En los abismos pútridos de las cavernas de Hogwarts, justo donde ni los fantasmas se atreven a penetrar, ni susurrar y hasta las mejores varitas mágicas tiemblan de miedo, dos figuras arrastran sus cuerpos exhaustos como si vinieran de una maratón de pociones mal mezcladas. Harry Potter, el niño que sobrevivió (por error, según varios elfos domésticos), y Hermione Granger, la hermosa, la sabia, la intensa, la que lee hasta las etiquetas de Chuchuhuasi mágico, se adentran en una cueva más húmeda que la túnica de Snape en pleno duelo.
Hermione, con
su cabello electrificado por el estrés y la humedad, se sienta en una piedra
filosa que gime (la roca, sí, está viva y resentida por no haber salido en la
saga oficial). Con ojos llenos de angustia y glitter emocional, mira a Harry
como quien mira al último pedazo de zapallo de Yumina en el almuerzo de los
Weasley. Ella murmura palabras en arameo encantado, en un dialecto que ni la
piedra filosofal podría descifrar con la ayuda de Google Traductor mágico.
"Harry... en ti he visto la fórmula del amor cuántico y el algoritmo de
mis suspiros", dice, con voz más dramática que la de Trelawney con resaca.
Harry, por su
parte, se pone más verde que una rana bajo la luna llena. "No entiendo,
Hermione", tartamudea, mientras sus neuronas hacen fila para renunciar.
Pero claro que lo entiende. Lo que no quiere es comprometerse; el choche está
más aterrado del amor que de Voldemort sin maquillaje. El chico está
emocionalmente constipado, y eso, en el mundo mágico, es peor que tener
dragones en la vejiga.
Hermione,
dolida, llora perlas, sí, PERLAS, porque sus lágrimas ya se hartaron de
ser agua salada. Las joyas caen al suelo, rebotan como canicas con rabia y de
pronto, en una metamorfosis más absurda que la dieta de Dumbledore, se
convierten en tarántulas asesinas con sombreros de copa y colmillos afilados
como las críticas de Rita Skeeter.
Las arañas,
en número bíblico, avanzan hacia Harry con la lentitud dramática de telenovela
mágica. El chico retrocede, chilla sin dignidad y agita su varita como quien
quiere espantar moscas en una funeraria. Intenta conjurar un hechizo, pero solo
le sale una flatulencia espectral que asusta a las tarántulas por dos segundos
antes de seguir el ataque.
Y allí, entre
sombras e histerias hormonales, está Ron Weasley. Oculto detrás de una
estalactita en forma de oreja, él lo ha visto todo: el amor frustrado, las
arañas asesinas, el rechazo de su mejor amigo al romance y, sobre todo, el
deseo de salvar a Hermione que lo quema como fuego infernal de calzón fundido.

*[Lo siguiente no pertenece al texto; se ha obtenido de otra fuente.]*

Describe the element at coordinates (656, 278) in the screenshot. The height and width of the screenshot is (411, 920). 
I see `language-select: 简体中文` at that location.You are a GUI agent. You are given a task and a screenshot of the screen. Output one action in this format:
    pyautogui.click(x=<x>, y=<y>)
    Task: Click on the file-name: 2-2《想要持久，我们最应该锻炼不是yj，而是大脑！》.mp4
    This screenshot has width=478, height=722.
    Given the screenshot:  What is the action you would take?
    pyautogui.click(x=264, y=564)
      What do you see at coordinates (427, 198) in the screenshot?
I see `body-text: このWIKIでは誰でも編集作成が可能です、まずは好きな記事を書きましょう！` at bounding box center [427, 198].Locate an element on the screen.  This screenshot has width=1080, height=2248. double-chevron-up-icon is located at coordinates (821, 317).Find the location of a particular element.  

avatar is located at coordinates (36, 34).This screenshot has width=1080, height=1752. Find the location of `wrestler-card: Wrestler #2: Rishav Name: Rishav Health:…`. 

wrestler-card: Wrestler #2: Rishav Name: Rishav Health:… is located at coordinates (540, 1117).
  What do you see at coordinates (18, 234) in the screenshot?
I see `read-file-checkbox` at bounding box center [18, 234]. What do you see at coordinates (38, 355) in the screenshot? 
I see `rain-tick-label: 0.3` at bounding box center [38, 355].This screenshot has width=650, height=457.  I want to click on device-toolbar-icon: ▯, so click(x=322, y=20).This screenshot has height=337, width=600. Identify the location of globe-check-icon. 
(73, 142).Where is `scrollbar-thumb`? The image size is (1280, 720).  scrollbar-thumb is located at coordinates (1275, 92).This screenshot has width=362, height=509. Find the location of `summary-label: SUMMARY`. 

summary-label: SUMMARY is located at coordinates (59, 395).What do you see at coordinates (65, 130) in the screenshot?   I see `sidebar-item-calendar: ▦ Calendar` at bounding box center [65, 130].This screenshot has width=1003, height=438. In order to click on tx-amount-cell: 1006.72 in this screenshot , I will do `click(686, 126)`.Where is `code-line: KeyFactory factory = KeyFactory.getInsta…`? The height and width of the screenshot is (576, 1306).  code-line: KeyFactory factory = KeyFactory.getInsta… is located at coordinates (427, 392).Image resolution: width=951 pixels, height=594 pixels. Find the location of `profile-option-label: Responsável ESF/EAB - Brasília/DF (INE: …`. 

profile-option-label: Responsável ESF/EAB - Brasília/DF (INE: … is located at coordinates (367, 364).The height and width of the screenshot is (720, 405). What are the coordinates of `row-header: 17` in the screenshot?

Ron llora, pero no perlas. Llora escarcha que se transforma en pequeños duendes
vengativos que corean canciones de despecho.
Su corazón
explota en mil pedazos, literalmente. Un duende de San Valentín que pasaba por
ahí recolecta los fragmentos para hacer una línea de corazones rotos
coleccionables. Ron jura venganza, redención y una escena romántica digna de
crepúsculo mágico. Decide que si Harry no quiere a Hermione, entonces se la
gana con honor… o al menos con alguna táctica más elaborada que esconderse
detrás de rocas y espiar como heraldo celoso.
El triángulo
amoroso se transforma en cuadrilátero grotesco. Las arañas bailan tango sobre
los nervios de Harry, Hermione recita un poema en lenguas románicas y Ron,
enloquecido de pasión, decide que el único hechizo para salvar la situación es
dejar que las arañas cumplan su destino: picar al fulano que sobrevivió... y
que rechazó el amor por miedo al compromiso y a las cositas que se hacen cuando
uno quiere mucho.
Este capítulo
fue sellado, censurado y escondido debajo del Ala Norte del Ministerio de
Magia, donde guardan los hechizos que hacen llorar a los giratiempos. La razón:
Harry Potter debía seguir siendo el héroe perfecto, virginal y eternamente
confundido. ¿La verdad? A nadie le convenía que se supiera que el chico tenía
fobia al amor y alergia a las arañas con sombrero.